Сам дом появился на улице в 1914 году (архитектор Г.А. Гельрих). Это достаточно характерный для первых десятилетий ХХ века доходный многоквартирный дом с декоративными деталями в духе модного тогда неоклассицизма. Окна были другие, четырехчастные: верхняя часть и середина окна были неподвижны, открывались крайние створки.
Семья Бруни поселилась тут в 1932 году, заняв две комнаты в коммунальной квартире на пятом этаже. Дом изнутри перестроен, квартира, где около сорока лет, до начала 1970-х годов, проживала семья художника, утрачена.

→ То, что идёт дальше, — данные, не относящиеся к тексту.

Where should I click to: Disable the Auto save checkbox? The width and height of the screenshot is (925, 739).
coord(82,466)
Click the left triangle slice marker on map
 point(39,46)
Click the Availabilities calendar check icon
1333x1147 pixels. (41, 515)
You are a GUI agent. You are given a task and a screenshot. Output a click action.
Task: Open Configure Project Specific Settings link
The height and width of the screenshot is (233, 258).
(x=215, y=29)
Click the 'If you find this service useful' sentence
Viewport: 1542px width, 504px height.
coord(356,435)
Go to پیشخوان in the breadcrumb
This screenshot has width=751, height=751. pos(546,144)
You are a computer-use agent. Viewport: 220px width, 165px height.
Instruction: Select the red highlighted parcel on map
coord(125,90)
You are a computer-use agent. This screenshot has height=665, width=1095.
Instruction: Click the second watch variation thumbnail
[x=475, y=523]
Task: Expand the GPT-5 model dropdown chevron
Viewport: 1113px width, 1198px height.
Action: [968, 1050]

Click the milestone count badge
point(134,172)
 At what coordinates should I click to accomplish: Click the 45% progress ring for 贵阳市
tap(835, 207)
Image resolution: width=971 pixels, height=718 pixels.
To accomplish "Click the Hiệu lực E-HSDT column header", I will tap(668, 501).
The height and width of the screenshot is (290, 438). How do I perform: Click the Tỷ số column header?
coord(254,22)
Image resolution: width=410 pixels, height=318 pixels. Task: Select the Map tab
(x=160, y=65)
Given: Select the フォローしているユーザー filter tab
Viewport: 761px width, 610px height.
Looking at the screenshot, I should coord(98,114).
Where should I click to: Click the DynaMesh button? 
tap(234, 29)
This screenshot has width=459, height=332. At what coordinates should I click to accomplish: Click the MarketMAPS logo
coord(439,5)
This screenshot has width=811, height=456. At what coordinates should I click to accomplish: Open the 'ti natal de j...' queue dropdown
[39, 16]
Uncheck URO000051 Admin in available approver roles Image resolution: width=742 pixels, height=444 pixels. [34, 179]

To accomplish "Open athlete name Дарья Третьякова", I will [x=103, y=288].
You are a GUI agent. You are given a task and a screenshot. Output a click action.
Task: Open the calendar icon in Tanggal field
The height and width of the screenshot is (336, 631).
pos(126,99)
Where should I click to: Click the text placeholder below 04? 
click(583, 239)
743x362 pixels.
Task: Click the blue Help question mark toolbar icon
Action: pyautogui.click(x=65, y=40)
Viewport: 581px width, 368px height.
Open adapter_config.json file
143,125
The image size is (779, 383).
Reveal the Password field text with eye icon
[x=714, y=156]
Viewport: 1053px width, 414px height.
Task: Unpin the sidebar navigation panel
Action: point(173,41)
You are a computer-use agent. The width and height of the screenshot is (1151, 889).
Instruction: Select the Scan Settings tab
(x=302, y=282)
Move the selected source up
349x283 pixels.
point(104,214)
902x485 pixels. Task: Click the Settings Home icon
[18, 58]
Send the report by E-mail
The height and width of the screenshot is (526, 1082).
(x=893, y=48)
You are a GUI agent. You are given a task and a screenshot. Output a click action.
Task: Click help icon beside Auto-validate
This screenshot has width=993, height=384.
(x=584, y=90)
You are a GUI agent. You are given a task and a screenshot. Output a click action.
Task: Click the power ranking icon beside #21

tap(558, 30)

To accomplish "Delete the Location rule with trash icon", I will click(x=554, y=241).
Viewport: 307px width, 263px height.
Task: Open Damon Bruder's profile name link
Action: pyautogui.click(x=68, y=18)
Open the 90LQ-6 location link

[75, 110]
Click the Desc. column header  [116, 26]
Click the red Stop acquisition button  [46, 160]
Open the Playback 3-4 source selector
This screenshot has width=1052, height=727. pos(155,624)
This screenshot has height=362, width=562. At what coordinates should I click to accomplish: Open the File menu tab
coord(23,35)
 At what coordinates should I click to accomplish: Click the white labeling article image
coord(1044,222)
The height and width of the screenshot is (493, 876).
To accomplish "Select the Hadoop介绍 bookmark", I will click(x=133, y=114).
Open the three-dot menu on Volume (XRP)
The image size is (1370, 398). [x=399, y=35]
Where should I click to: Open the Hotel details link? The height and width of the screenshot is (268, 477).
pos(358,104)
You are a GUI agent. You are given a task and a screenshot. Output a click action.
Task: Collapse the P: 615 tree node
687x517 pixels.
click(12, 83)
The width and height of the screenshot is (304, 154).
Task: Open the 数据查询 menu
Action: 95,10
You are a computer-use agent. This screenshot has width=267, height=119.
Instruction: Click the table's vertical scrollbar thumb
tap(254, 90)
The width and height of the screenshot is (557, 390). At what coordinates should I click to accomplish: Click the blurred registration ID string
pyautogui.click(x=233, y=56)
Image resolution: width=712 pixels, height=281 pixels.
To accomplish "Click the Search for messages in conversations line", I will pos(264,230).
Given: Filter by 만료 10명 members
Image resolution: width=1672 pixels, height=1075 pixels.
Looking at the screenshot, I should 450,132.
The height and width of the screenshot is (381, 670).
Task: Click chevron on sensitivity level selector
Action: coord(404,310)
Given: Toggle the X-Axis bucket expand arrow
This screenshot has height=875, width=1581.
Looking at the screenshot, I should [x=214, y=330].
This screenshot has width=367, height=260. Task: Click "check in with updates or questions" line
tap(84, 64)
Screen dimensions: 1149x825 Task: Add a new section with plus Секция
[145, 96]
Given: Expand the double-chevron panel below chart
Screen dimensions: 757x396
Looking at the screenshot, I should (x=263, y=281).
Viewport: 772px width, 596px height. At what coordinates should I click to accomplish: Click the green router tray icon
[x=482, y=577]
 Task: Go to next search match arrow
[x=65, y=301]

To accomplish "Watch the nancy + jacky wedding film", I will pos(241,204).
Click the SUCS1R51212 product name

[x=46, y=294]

А Мандельштам входил с Первого Спасоналивковского переулка в подъезд («Входили с Первого Спасоналивковского» – так рассказывала автору книги покойная Нина Константиновна Бальмонт-Бруни, вдова художника), поднимался по темной лестнице на пятый этаж, к квартире 57. Вошедший в квартиру попадал в «захламленный витиеватый коридор» коммуналки (так пишет в своих воспоминаниях о семье Бруни Лидия Либединская). Коридор вел к комнатам, принадлежавшим семье художника.
Семья эта была замечательная. Хозяйка, Нина Константиновна, – дочь поэта Константина Бальмонта. Ей тогда было за тридцать. Глава семьи, Лев Александрович, – прекрасный художник. Живописец он был потомственный. «У меня в жилах течет не кровь, а акварель», – говаривал он. Действительно: несколько поколений художников Бруни оставили свой след в истории русского искусства. Его предок, Ф. Бруни, написал знаменитую картину «Медный змий» (Русский музей, Петербург). Связывало Л.А. Бруни родство и с художническими династиями Соколовых и Брюлловых. Говоря о работах самого Льва Бруни, в первую очередь хочется выделить его акварели – лирические пейзажи и интерьеры, неяркие по колориту, истинно поэтичные. В них выражено нежное, бережно-теплое внимание к миру, ко всему, что окружает человека, – мягкому утреннему свету, деревьям, предметам обихода. Его акварели исполнены несуетного внимания к жизни, в них как бы разлита лирическая тишина. Этот же добрый, внимательный интерес мы обнаруживаем в портретах художника.
Искусство Льва Бруни – это искусство человека чистой и тонкой души, а таким и был Лев Александрович.